Word and element locating data:
/---

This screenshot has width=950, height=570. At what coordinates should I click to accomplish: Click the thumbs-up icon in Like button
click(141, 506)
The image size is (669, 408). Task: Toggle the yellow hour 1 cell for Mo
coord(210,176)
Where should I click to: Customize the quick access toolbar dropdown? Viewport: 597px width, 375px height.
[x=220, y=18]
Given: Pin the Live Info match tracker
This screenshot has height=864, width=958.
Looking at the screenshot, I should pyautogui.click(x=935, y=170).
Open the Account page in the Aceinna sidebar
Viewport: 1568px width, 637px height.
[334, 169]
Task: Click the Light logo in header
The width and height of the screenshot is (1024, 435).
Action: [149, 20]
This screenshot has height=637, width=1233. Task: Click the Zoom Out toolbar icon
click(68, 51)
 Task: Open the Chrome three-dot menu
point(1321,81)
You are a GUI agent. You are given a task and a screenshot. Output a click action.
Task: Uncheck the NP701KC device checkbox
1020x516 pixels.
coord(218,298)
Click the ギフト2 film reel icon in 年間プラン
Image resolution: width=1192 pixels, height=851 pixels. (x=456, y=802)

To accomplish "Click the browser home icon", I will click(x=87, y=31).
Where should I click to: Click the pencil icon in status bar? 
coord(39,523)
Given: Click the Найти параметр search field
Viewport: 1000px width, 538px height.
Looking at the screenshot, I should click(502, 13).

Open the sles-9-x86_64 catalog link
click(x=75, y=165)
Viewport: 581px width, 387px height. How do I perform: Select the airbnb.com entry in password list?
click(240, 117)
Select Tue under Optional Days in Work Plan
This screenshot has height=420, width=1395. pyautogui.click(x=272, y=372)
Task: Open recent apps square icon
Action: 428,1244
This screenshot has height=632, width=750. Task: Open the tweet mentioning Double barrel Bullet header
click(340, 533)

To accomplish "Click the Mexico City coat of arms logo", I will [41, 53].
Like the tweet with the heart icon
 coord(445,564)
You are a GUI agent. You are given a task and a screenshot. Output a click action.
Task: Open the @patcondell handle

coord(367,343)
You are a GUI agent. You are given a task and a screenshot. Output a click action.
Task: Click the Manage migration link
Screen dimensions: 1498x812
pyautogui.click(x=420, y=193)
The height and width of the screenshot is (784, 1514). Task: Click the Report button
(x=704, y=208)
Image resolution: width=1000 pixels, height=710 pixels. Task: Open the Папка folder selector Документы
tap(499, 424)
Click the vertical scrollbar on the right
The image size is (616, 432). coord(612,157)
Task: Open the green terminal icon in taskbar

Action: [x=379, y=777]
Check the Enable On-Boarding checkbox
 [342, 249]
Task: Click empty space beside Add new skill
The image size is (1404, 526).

\---

Update the records above by changing every "GUI agent" to "desktop assistant" and leaving the rest untouched.

This screenshot has width=950, height=570. At what coordinates should I click to accomplish: Click the thumbs-up icon in Like button
click(141, 506)
The image size is (669, 408). Task: Toggle the yellow hour 1 cell for Mo
coord(210,176)
Where should I click to: Customize the quick access toolbar dropdown? Viewport: 597px width, 375px height.
[x=220, y=18]
Given: Pin the Live Info match tracker
This screenshot has height=864, width=958.
Looking at the screenshot, I should pyautogui.click(x=935, y=170).
Open the Account page in the Aceinna sidebar
Viewport: 1568px width, 637px height.
[334, 169]
Task: Click the Light logo in header
The width and height of the screenshot is (1024, 435).
Action: [149, 20]
This screenshot has height=637, width=1233. Task: Click the Zoom Out toolbar icon
click(68, 51)
 Task: Open the Chrome three-dot menu
point(1321,81)
You are a desktop assistant. You are given a task and a screenshot. Output a click action.
Task: Uncheck the NP701KC device checkbox
1020x516 pixels.
coord(218,298)
Click the ギフト2 film reel icon in 年間プラン
Image resolution: width=1192 pixels, height=851 pixels. (x=456, y=802)

To accomplish "Click the browser home icon", I will click(x=87, y=31).
Where should I click to: Click the pencil icon in status bar? 
coord(39,523)
Given: Click the Найти параметр search field
Viewport: 1000px width, 538px height.
Looking at the screenshot, I should click(502, 13).

Open the sles-9-x86_64 catalog link
click(x=75, y=165)
Viewport: 581px width, 387px height. How do I perform: Select the airbnb.com entry in password list?
click(240, 117)
Select Tue under Optional Days in Work Plan
This screenshot has height=420, width=1395. pyautogui.click(x=272, y=372)
Task: Open recent apps square icon
Action: 428,1244
This screenshot has height=632, width=750. Task: Open the tweet mentioning Double barrel Bullet header
click(340, 533)

To accomplish "Click the Mexico City coat of arms logo", I will [41, 53].
Like the tweet with the heart icon
 coord(445,564)
You are a desktop assistant. You are given a task and a screenshot. Output a click action.
Task: Open the @patcondell handle

coord(367,343)
You are a desktop assistant. You are given a task and a screenshot. Output a click action.
Task: Click the Manage migration link
Screen dimensions: 1498x812
pyautogui.click(x=420, y=193)
The height and width of the screenshot is (784, 1514). Task: Click the Report button
(x=704, y=208)
Image resolution: width=1000 pixels, height=710 pixels. Task: Open the Папка folder selector Документы
tap(499, 424)
Click the vertical scrollbar on the right
The image size is (616, 432). coord(612,157)
Task: Open the green terminal icon in taskbar

Action: [x=379, y=777]
Check the Enable On-Boarding checkbox
 [342, 249]
Task: Click empty space beside Add new skill
The image size is (1404, 526).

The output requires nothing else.